### YOUR TASK
Once you find the line containing "Click the profile avatar icon in toolbar" in the data below, copy it and each following line exactly, up to and including the line containing "You are a computer-use agent. Image resolution: width=337", and nothing else.

### EXCERPTED RECORDS
- - - -

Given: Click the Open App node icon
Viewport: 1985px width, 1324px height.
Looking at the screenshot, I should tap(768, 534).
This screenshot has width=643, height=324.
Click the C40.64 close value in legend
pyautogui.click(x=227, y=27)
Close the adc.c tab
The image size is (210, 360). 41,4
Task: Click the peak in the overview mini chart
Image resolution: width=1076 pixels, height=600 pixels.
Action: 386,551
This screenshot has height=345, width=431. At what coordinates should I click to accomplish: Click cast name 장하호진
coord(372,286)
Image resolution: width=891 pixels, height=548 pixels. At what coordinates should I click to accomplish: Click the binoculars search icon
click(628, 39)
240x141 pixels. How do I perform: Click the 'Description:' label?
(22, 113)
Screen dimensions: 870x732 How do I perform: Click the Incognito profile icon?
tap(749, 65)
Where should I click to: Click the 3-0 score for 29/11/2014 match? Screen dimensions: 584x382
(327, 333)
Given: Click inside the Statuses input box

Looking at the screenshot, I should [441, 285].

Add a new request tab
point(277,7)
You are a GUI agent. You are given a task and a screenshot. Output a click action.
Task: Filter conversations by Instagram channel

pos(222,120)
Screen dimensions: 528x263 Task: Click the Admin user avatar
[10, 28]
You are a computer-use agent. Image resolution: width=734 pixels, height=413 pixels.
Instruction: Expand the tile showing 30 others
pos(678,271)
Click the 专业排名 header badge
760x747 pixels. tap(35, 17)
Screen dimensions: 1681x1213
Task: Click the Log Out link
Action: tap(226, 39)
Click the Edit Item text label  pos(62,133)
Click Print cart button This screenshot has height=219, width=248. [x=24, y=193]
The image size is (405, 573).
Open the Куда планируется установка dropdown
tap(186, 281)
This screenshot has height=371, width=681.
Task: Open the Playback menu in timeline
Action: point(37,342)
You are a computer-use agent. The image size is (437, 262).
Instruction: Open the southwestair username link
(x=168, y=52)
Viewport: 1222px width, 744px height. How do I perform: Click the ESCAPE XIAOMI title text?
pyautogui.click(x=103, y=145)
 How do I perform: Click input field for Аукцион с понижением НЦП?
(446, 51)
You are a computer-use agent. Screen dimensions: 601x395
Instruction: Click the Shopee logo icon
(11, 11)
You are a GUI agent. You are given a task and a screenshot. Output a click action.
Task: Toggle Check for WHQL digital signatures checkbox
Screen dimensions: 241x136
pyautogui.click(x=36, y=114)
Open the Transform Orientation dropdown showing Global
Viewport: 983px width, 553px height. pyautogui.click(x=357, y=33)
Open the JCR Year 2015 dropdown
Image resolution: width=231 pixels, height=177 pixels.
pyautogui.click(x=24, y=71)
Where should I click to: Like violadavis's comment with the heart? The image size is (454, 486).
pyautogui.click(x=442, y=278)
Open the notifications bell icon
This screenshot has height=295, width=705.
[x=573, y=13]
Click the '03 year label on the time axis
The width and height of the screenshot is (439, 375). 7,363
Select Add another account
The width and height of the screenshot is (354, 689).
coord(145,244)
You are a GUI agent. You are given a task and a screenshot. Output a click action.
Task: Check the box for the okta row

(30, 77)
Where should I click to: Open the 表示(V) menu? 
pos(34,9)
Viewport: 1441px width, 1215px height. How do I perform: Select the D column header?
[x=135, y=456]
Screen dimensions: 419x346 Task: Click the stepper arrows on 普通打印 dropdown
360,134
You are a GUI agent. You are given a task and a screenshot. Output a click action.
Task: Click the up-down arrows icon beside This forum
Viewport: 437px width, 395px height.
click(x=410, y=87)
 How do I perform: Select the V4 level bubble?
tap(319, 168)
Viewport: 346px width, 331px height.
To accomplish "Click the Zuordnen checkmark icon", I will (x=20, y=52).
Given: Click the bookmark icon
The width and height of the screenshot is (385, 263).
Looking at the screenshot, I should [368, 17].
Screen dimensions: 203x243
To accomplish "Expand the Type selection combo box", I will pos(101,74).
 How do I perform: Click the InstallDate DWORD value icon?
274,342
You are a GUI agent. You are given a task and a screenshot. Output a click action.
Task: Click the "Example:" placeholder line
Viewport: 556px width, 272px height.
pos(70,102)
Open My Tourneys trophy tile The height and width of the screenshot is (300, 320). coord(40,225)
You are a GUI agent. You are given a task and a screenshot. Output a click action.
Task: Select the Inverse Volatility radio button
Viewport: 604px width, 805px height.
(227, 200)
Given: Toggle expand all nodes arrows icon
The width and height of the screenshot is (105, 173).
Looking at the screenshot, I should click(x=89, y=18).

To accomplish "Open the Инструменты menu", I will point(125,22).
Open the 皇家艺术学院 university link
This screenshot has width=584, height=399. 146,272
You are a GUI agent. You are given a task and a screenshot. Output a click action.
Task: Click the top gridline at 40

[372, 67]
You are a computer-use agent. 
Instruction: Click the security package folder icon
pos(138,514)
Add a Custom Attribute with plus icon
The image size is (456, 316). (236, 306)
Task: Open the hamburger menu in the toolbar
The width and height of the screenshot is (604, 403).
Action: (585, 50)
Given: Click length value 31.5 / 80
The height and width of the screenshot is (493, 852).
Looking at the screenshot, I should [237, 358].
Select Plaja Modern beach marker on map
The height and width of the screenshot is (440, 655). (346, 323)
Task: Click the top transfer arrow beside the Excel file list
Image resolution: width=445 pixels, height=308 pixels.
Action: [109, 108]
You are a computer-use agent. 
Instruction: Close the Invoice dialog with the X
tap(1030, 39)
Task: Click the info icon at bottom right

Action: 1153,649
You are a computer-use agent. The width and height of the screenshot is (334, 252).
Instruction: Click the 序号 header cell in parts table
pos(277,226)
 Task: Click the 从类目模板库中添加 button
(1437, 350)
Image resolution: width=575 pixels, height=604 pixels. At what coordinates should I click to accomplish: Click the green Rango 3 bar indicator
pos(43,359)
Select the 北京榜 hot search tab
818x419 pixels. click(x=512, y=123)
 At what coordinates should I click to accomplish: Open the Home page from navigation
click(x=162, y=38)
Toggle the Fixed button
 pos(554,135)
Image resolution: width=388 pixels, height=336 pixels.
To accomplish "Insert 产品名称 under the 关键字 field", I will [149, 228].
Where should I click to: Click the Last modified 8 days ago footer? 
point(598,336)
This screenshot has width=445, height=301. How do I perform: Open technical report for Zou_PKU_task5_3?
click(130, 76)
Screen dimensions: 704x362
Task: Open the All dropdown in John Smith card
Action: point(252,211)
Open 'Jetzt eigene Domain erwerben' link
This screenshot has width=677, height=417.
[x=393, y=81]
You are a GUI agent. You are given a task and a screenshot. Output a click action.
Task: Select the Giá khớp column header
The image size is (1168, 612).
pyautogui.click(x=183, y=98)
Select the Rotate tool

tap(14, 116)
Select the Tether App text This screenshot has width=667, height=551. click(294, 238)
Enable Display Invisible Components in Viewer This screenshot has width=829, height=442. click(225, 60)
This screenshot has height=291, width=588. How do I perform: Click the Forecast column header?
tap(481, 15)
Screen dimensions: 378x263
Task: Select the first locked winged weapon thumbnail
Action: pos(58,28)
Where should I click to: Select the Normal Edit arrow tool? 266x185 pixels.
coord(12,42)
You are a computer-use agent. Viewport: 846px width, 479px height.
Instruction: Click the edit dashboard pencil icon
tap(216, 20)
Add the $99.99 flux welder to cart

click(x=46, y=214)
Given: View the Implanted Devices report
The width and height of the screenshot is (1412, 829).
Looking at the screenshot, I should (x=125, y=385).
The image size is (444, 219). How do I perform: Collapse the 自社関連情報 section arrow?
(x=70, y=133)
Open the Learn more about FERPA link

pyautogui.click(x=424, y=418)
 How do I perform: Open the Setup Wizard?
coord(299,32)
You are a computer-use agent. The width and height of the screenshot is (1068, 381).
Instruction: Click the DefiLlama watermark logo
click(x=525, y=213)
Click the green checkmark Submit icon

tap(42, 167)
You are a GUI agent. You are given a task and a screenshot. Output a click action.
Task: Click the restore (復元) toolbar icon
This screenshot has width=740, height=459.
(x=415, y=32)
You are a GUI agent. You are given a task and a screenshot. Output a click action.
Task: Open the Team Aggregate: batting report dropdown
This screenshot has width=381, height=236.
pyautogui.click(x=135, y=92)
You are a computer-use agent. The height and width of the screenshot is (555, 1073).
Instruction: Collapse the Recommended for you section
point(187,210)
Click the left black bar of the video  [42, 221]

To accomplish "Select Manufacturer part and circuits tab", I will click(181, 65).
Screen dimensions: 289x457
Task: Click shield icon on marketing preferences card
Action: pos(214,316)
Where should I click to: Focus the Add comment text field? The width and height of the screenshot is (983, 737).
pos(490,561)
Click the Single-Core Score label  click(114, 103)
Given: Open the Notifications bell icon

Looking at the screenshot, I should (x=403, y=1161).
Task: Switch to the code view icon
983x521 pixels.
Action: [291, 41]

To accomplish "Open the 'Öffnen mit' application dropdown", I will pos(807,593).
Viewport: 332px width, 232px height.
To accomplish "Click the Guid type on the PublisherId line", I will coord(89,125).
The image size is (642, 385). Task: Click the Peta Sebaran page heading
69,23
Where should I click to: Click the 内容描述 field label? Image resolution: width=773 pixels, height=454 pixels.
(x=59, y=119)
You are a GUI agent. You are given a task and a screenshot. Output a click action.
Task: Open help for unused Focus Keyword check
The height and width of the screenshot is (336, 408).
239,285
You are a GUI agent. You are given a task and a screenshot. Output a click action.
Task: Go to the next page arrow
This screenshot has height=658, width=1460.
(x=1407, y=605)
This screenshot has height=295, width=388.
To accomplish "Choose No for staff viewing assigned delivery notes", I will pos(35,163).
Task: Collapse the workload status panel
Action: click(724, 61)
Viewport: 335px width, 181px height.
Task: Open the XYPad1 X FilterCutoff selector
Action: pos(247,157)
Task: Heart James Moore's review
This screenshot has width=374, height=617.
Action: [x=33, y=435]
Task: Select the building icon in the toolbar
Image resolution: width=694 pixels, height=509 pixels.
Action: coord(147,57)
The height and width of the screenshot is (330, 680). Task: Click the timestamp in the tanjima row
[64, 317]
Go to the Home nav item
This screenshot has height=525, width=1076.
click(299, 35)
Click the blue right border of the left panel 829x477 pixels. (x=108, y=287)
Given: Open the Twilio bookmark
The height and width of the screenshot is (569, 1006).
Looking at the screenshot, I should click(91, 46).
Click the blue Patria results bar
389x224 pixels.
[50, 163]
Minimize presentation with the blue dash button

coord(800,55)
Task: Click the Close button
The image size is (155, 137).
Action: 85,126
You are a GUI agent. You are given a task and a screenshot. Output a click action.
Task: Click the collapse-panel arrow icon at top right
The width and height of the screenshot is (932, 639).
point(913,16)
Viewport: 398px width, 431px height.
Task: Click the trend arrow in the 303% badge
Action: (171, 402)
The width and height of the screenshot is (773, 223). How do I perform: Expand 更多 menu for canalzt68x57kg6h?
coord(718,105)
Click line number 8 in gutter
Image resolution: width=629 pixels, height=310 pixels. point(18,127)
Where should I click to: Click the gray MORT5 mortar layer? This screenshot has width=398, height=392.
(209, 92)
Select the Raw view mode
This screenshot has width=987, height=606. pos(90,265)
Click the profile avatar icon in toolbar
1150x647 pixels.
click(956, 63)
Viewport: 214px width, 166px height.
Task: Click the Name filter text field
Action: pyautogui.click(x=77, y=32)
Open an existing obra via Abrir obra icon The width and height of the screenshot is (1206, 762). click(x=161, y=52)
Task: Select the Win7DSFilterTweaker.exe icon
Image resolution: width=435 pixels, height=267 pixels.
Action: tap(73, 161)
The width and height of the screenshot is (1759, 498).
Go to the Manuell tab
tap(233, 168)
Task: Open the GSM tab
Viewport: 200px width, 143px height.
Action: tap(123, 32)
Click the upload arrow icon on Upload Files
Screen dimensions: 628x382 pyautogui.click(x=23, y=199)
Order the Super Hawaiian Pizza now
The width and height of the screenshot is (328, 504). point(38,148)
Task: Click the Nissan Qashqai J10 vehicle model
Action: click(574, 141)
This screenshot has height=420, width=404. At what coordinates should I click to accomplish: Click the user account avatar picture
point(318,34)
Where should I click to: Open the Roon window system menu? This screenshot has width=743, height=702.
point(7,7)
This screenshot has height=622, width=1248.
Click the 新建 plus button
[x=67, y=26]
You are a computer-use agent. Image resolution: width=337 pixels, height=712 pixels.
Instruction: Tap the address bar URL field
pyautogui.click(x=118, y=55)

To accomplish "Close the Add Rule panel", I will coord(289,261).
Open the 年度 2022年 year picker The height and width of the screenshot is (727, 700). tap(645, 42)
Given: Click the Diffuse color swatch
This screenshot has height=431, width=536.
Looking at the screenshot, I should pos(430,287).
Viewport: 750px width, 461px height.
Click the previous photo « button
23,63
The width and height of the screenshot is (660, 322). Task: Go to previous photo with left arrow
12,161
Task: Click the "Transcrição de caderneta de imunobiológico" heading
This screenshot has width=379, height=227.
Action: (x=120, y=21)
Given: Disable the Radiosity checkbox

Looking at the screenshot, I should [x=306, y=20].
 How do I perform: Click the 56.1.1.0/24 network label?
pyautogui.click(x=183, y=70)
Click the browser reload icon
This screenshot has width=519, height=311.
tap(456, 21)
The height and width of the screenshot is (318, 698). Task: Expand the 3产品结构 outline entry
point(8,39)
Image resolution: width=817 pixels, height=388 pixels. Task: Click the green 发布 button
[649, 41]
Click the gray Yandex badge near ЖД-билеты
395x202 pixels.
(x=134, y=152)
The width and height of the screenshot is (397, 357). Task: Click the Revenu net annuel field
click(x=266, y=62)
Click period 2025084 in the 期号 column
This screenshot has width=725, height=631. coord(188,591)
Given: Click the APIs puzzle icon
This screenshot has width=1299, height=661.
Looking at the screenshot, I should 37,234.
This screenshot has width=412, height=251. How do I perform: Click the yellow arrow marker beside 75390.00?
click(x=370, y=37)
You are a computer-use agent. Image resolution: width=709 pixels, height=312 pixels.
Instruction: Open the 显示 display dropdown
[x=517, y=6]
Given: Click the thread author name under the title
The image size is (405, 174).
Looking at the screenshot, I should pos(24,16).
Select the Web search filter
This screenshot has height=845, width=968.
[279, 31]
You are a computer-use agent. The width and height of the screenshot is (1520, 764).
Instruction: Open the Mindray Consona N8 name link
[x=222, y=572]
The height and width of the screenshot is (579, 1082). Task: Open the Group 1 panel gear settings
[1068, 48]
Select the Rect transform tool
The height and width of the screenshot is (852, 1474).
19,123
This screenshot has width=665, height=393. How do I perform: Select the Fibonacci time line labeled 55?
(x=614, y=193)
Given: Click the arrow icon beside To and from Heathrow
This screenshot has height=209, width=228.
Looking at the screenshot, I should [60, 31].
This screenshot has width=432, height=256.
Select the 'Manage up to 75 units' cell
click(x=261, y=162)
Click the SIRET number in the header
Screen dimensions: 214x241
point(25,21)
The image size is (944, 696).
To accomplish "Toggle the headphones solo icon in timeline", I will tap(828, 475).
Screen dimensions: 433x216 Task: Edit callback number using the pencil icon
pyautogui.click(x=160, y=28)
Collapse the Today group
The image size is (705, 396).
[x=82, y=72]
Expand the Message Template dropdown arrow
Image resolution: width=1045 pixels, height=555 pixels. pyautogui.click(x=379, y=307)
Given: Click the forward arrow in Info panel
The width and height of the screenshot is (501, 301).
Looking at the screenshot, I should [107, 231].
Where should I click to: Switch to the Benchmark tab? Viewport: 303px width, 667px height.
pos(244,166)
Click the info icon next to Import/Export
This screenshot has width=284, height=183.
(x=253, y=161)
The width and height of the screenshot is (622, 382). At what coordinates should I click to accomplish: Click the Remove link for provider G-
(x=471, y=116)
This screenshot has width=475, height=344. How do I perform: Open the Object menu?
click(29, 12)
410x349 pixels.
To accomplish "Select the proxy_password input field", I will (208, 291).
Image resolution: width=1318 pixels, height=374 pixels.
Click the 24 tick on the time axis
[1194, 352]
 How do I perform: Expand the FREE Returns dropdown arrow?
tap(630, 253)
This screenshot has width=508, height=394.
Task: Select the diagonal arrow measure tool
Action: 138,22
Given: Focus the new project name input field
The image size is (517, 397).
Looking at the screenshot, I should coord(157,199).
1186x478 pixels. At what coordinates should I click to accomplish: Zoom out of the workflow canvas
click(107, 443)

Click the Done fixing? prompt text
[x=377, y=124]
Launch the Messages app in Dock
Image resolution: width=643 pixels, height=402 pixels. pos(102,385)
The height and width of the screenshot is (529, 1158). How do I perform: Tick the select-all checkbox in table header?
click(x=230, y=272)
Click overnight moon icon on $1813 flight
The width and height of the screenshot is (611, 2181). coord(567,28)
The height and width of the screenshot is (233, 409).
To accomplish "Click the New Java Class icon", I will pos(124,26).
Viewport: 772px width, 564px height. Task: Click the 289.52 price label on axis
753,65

- - - -

### OUTPUT BELOW
Click the profile avatar icon in toolbar
1150x647 pixels.
click(956, 63)
Viewport: 214px width, 166px height.
Task: Click the Name filter text field
Action: pyautogui.click(x=77, y=32)
Open an existing obra via Abrir obra icon The width and height of the screenshot is (1206, 762). click(x=161, y=52)
Task: Select the Win7DSFilterTweaker.exe icon
Image resolution: width=435 pixels, height=267 pixels.
Action: tap(73, 161)
The width and height of the screenshot is (1759, 498).
Go to the Manuell tab
tap(233, 168)
Task: Open the GSM tab
Viewport: 200px width, 143px height.
Action: tap(123, 32)
Click the upload arrow icon on Upload Files
Screen dimensions: 628x382 pyautogui.click(x=23, y=199)
Order the Super Hawaiian Pizza now
The width and height of the screenshot is (328, 504). point(38,148)
Task: Click the Nissan Qashqai J10 vehicle model
Action: click(574, 141)
This screenshot has height=420, width=404. At what coordinates should I click to accomplish: Click the user account avatar picture
point(318,34)
Where should I click to: Open the Roon window system menu? This screenshot has width=743, height=702.
point(7,7)
This screenshot has height=622, width=1248.
Click the 新建 plus button
[x=67, y=26]
You are a computer-use agent. Image resolution: width=337 pixels, height=712 pixels.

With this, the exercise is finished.